Le groupe Lufthansa a annoncé un plan de restructuration majeur visant à supprimer 4 000 postes administratifs d'ici 2030. Cette décision s'inscrit dans une stratégie ambitieuse de digitalisation et d'intégration de l'intelligence artificielle pour atteindre de nouveaux objectifs de rentabilité et moderniser sa flotte, malgré les risques inhérents à une telle transition.

La nouvelle est tombée lors du Capital Markets Day de la compagnie à Munich. Le groupe aérien allemand a dévoilé une feuille de route claire pour la fin de la décennie, axée sur l'efficacité et la profitabilité.

Pour y parvenir, Lufthansa s'appuiera massivement sur la numérisation et l'intelligence artificielle, des leviers jugés essentiels pour optimiser les processus. Cette transformation a cependant un coût social : la suppression de 4 000 équivalents temps plein, principalement dans les fonctions administratives et majoritairement en Allemagne.

Une stratégie de choc pour redresser la barre

L'annonce s'inscrit dans un contexte de forte pression. Après une année 2024 marquée par des grèves, des retards de livraison d'appareils et une concurrence tarifaire accrue, Lufthansa se devait de rassurer les investisseurs.

Lufthansa compagnie aerienne 100 ans

Lufthansa se prépare à fêter ses 100 ans en 2026

Le groupe, qui fêtera ses 100 ans l'an prochain, vise désormais des objectifs financiers ambitieux pour la période 2028-2030, avec une marge d'EBIT ajustée comprise entre 8 et 10 % et un flux de trésorerie disponible annuel dépassant les 2,5 milliards d'euros.

Pour justifier ces coupes, la direction évoque des "doublons" et des gains d'efficacité permis par les nouvelles technologies. Le groupe a d'ailleurs prévu de réorganiser en profondeur ses fonctions informatiques, en les consolidant sous une seule direction et en fusionnant ses entités d'innovation.

Parallèlement à cette restructuration, Lufthansa s'est engagée dans la plus grande modernisation de sa flotte de son histoire, avec plus de 230 nouveaux appareils attendus d'ici 2030.

L'IA, déjà aux commandes dans les coulisses ?

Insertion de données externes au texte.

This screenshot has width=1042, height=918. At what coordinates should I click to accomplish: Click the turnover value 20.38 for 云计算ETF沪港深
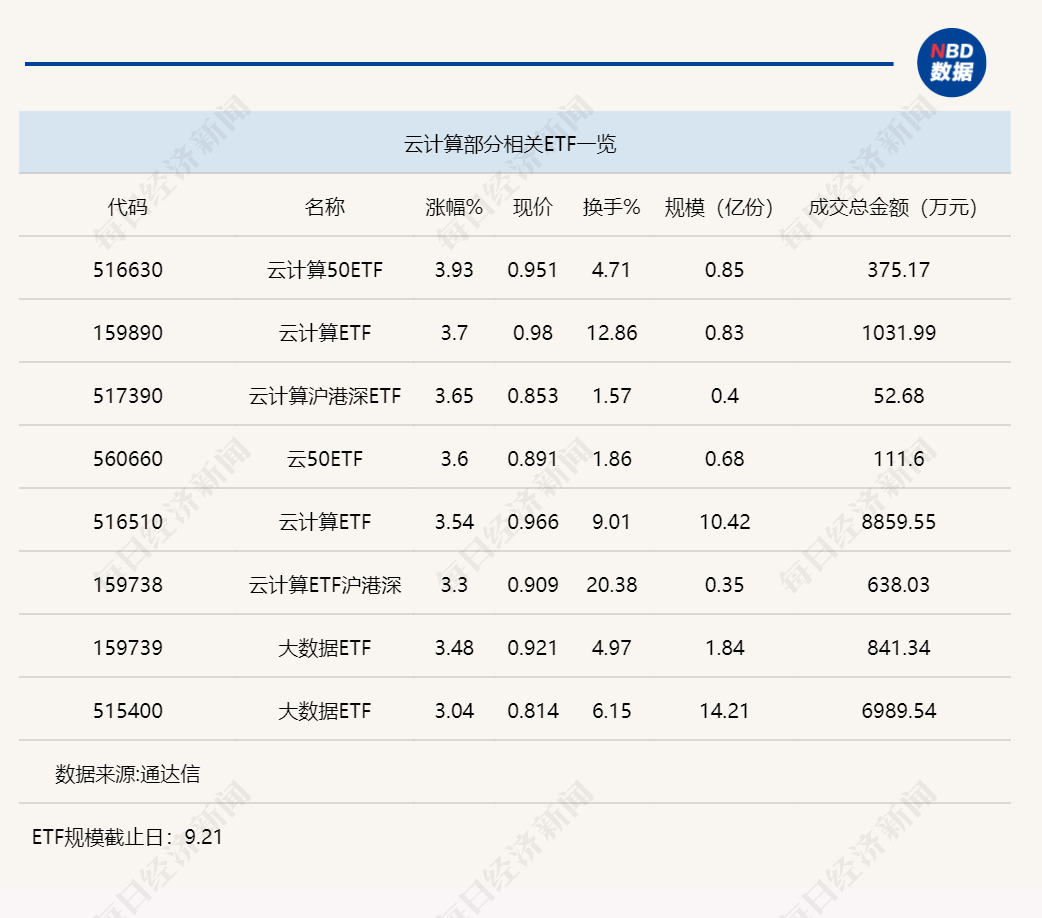tap(611, 584)
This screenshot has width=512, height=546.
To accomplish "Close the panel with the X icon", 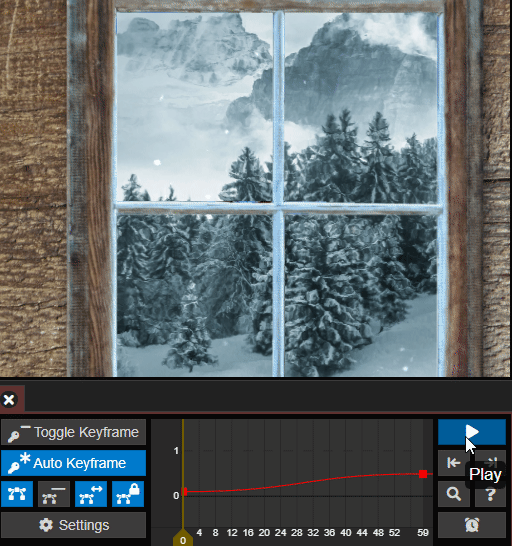I will (9, 399).
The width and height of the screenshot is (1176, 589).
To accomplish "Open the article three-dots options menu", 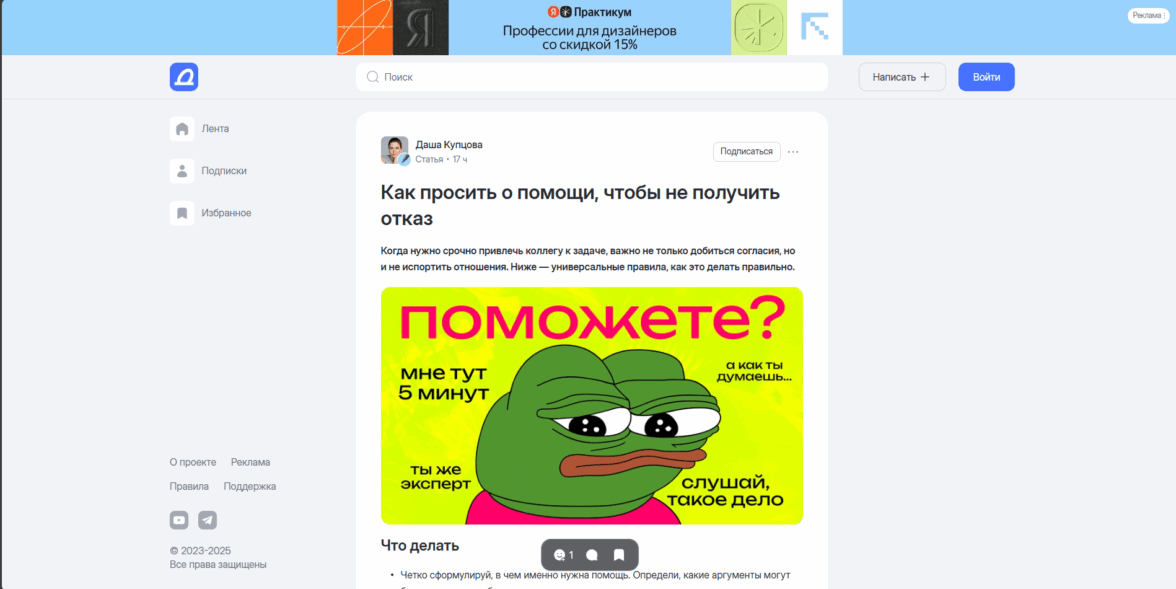I will click(794, 152).
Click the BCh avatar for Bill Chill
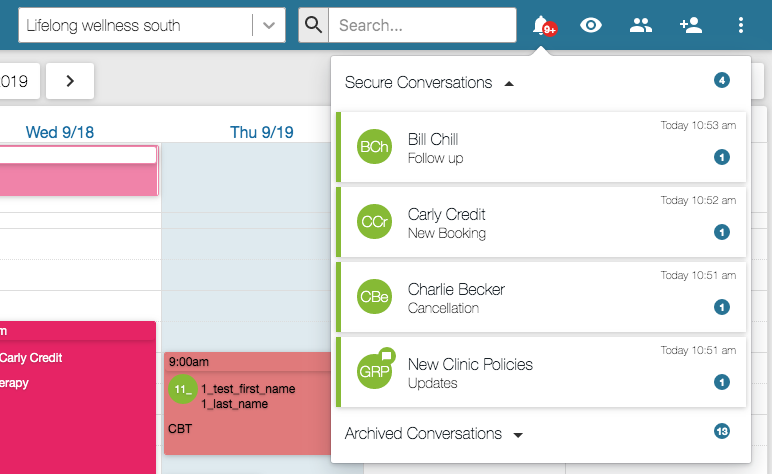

Loin d'être une simple projection, l'intelligence artificielle est déjà une réalité opérationnelle au sein du groupe. Sa filiale Lufthansa Technik utilise par exemple des outils de maintenance prédictive comme Aviatar, qui analyse automatiquement les journaux de bord techniques pour détecter les défauts récurrents.

En partenariat avec Microsoft, plus de cinquante cas d'usage de l'IA sont à l'étude, de l'optimisation de la chaîne d'approvisionnement à la gestion des opérations au sol.

Lufthansa Seer optimisation intelligence artificielle

Le système "Seer", déployé avec Fraport à l'aéroport de Francfort, utilise des caméras et la vision par ordinateur pour superviser en temps réel les opérations de rotation des avions.

De la logistique cargo à la tarification dynamique des services annexes, l'IA infuse déjà de nombreux processus pour les rendre plus performants et rentables. Le groupe expérimente même des assistants IA, comme "Holly" pour sa division Eurowings Holidays, capable de créer des séjours sur mesure en comparant des milliards de combinaisons de vols et d'hôtels.

Un pari sur l'avenir, non sans risques

La stratégie de Lufthansa s'aligne sur une tendance de fond dans le secteur aérien et ailleurs, qui voit dans l'IA un moyen de maîtriser des processus complexes et gourmands en données.

Cependant, cette transition n'est pas un long fleuve tranquille. L'implacable réalité des limites technologiques a déjà frappé d'autres compagnies, comme en témoigne le cas du chatbot menteur d'Air Canada, qui avait "halluciné" une politique de dédommagement inexistante, forçant la compagnie à indemniser un passager.

La question de la tarification pilotée par IA suscite également la méfiance, certains y voyant une porte ouverte à des pratiques prédatrices. Le sénateur américain Ruben Gallego avait d'ailleurs vivement critiqué Delta Air Lines sur ce sujet.

Si les outils d'IA peuvent traiter des océans de données, le cas Lufthansa sera scruté de près. Il démontrera si une automatisation à grande échelle peut véritablement remplacer le jugement humain sans dégrader le service ou la confiance des clients, tout en remodelant durablement son effectif.